• _INFORMATION_
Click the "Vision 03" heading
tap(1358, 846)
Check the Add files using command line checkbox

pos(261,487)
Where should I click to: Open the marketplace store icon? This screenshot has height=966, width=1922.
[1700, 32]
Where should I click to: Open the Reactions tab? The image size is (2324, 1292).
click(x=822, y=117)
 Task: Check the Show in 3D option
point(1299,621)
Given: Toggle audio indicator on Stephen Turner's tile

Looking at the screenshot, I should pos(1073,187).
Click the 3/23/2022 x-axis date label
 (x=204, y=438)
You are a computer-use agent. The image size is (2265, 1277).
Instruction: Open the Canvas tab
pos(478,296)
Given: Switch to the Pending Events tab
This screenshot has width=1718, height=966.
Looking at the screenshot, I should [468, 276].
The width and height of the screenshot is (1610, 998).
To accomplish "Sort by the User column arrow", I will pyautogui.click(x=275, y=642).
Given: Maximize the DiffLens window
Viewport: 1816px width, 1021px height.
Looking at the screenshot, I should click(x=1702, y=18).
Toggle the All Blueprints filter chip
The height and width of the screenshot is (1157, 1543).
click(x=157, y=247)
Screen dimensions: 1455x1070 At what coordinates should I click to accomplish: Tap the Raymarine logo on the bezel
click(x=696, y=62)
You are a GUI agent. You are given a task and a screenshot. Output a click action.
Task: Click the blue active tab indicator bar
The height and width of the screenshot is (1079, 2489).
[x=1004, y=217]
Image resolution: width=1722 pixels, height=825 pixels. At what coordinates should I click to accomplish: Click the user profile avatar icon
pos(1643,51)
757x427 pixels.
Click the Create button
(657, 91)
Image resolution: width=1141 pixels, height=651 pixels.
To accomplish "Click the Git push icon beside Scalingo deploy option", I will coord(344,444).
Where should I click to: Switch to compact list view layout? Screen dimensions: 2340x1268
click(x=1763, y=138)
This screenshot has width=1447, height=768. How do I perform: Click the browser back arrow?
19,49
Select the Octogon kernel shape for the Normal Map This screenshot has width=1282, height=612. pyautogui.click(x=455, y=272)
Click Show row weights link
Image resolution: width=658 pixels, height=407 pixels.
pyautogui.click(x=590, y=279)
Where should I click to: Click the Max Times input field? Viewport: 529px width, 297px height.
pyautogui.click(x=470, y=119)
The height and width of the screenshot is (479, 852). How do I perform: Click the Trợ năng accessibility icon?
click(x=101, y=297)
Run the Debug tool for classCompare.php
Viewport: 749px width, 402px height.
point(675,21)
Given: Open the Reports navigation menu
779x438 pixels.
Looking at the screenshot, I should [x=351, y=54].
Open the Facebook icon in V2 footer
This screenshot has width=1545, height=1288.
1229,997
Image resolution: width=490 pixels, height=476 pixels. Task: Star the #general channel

• _WHAT YOU WILL DO_
The records shown above must be returned in full, exactly as written.

• _SOLUTION FOR THIS PROBLEM_
Click the "Vision 03" heading
tap(1358, 846)
Check the Add files using command line checkbox

pos(261,487)
Where should I click to: Open the marketplace store icon? This screenshot has height=966, width=1922.
[1700, 32]
Where should I click to: Open the Reactions tab? The image size is (2324, 1292).
click(x=822, y=117)
 Task: Check the Show in 3D option
point(1299,621)
Given: Toggle audio indicator on Stephen Turner's tile

Looking at the screenshot, I should pos(1073,187).
Click the 3/23/2022 x-axis date label
 (x=204, y=438)
You are a computer-use agent. The image size is (2265, 1277).
Instruction: Open the Canvas tab
pos(478,296)
Given: Switch to the Pending Events tab
This screenshot has width=1718, height=966.
Looking at the screenshot, I should [468, 276].
The width and height of the screenshot is (1610, 998).
To accomplish "Sort by the User column arrow", I will pyautogui.click(x=275, y=642).
Given: Maximize the DiffLens window
Viewport: 1816px width, 1021px height.
Looking at the screenshot, I should click(x=1702, y=18).
Toggle the All Blueprints filter chip
The height and width of the screenshot is (1157, 1543).
click(x=157, y=247)
Screen dimensions: 1455x1070 At what coordinates should I click to accomplish: Tap the Raymarine logo on the bezel
click(x=696, y=62)
You are a GUI agent. You are given a task and a screenshot. Output a click action.
Task: Click the blue active tab indicator bar
The height and width of the screenshot is (1079, 2489).
[x=1004, y=217]
Image resolution: width=1722 pixels, height=825 pixels. At what coordinates should I click to accomplish: Click the user profile avatar icon
pos(1643,51)
757x427 pixels.
Click the Create button
(657, 91)
Image resolution: width=1141 pixels, height=651 pixels.
To accomplish "Click the Git push icon beside Scalingo deploy option", I will coord(344,444).
Where should I click to: Switch to compact list view layout? Screen dimensions: 2340x1268
click(x=1763, y=138)
This screenshot has width=1447, height=768. How do I perform: Click the browser back arrow?
19,49
Select the Octogon kernel shape for the Normal Map This screenshot has width=1282, height=612. pyautogui.click(x=455, y=272)
Click Show row weights link
Image resolution: width=658 pixels, height=407 pixels.
pyautogui.click(x=590, y=279)
Where should I click to: Click the Max Times input field? Viewport: 529px width, 297px height.
pyautogui.click(x=470, y=119)
The height and width of the screenshot is (479, 852). How do I perform: Click the Trợ năng accessibility icon?
click(x=101, y=297)
Run the Debug tool for classCompare.php
Viewport: 749px width, 402px height.
point(675,21)
Given: Open the Reports navigation menu
779x438 pixels.
Looking at the screenshot, I should [x=351, y=54].
Open the Facebook icon in V2 footer
This screenshot has width=1545, height=1288.
1229,997
Image resolution: width=490 pixels, height=476 pixels. Task: Star the #general channel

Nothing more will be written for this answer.